The offer was kindly but firmly refused in a six-page letter dated August 26, 1931, which Esse’s mother allowed Marie Stevens to read. She took a copy and kept it for posterity, because she thought it was one of the cleverest and loveliest things she had ever read about the nature of children and adults’ way of dealing with them.
Astrid’s letter was a long and earnest attempt to make Esse’s mother see reason and persuade her to take responsibility for her child, no matter the opinions or actions of her family or the locals in her small town. Twenty-three-year-old Lassemamma drew on her own feelings of guilt and desperation, describing several of the eye-opening experiences she’d had as a young mother separated from her child, among other young, more or less unhappy mothers separated from theirs. Most remarkable about the letter, thought Mrs. Stevens, was that Astrid saw the problem first and foremost from the child’s point of view: “I don’t think you really understand what an incredible stressor it is for a young child to be torn up by the roots and replanted like that. I didn’t realize either before I took Lasse home. From the outside it can look painless, and the child apparently adapts to his new circumstances rapidly and cheerfully, but every once in a while short episodes occur that reveal the boundless fear and uncertainty beneath.”

Tasks:
**1)** Write out the part of the passage about Astrid's letter that begins at the words "The offer was" and ends after the words "dealing with them.".
**2)** List every distinct name or name form used for a person in the passage about Astrid's letter, in order of first appearance.

Given information:

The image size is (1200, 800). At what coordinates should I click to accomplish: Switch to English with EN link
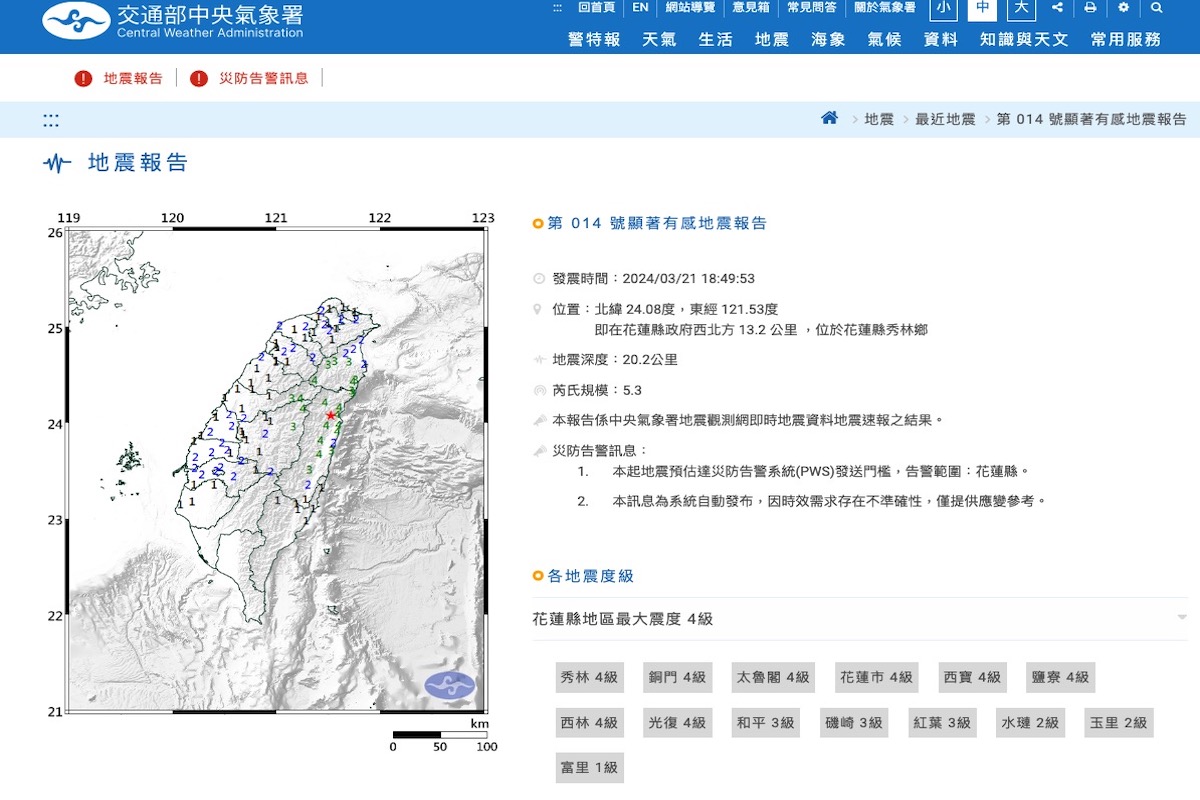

Outputs for the tasks:
**1)**
The offer was kindly but firmly refused in a six-page letter dated August 26, 1931, which Esse’s mother allowed Marie Stevens to read. She took a copy and kept it for posterity, because she thought it was one of the cleverest and loveliest things she had ever read about the nature of children and adults’ way of dealing with them.

**2)**
Esse
Marie Stevens
Astrid
Lassemamma
Mrs. Stevens
Lasse